Controle Vetorial É a medida mais impactante.
- Eliminação de criadouros: Estratégia central e mais sustentável.
- Controle mecânico: Remoção física de ovos/larvas.
- Controle químico: Larvicidas (em depósitos não elimináveis) e inseticidas (nebulização/fumacê, complementar em surtos). O controle eficaz das formas larvárias não se baseia prioritariamente em inseticidas.

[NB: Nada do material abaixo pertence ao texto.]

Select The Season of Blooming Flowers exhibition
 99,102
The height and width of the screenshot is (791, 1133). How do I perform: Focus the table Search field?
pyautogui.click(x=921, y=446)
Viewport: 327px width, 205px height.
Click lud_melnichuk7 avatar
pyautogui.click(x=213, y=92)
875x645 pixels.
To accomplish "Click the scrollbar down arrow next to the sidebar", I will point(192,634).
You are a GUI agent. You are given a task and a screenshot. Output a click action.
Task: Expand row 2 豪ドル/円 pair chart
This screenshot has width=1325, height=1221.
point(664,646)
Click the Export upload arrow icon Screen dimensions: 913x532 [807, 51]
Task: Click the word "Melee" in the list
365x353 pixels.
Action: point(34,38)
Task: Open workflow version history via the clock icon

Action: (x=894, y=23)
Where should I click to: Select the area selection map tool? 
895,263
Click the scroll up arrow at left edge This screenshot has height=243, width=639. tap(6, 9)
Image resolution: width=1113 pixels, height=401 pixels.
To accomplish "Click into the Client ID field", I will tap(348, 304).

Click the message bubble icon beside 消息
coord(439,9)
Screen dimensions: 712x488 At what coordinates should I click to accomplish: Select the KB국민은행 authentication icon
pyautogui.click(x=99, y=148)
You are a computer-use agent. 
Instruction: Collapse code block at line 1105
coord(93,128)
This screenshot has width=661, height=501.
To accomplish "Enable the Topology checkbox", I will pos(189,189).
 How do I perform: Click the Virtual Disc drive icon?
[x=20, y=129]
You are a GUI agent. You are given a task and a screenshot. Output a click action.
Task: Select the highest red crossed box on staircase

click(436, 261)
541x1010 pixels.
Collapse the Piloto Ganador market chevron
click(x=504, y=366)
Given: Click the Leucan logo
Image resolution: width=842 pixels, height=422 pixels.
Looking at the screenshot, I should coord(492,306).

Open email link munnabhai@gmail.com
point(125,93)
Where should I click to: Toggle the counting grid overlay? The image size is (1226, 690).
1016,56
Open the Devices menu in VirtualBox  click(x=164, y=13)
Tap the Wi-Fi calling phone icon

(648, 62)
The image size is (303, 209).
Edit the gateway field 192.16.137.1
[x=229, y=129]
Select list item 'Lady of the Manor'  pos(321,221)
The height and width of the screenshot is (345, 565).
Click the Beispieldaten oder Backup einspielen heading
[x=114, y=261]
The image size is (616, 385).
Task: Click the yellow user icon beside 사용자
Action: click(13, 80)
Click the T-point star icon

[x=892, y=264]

Análise de Fatores de Risco e Proteção A vigilância epidemiológica analisa fatores que aumentam ou diminuem o risco de infecção ou gravidade, como infecção prévia por outro sorotipo (fator de risco para gravidade) ou condições socioeconômicas (podem ser fatores de proteção). Essas análises direcionam o planejamento de saúde pública.
O período de transmissibilidade da dengue no ser humano inicia-se um dia antes dos sintomas e vai até o sexto ou sétimo dia da doença. O combate ao Aedes aegypti deve ser contínuo, por todos, durante todo o ano.
Este guia buscou equipá-lo com informações cruciais sobre a dengue, desde o reconhecimento dos primeiros sinais até as medidas preventivas que protegem nossa comunidade. Entender a doença, seus estágios e, principalmente, quando procurar ajuda médica, são passos fundamentais para um desfecho positivo. A prevenção, contudo, continua sendo nossa arma mais poderosa.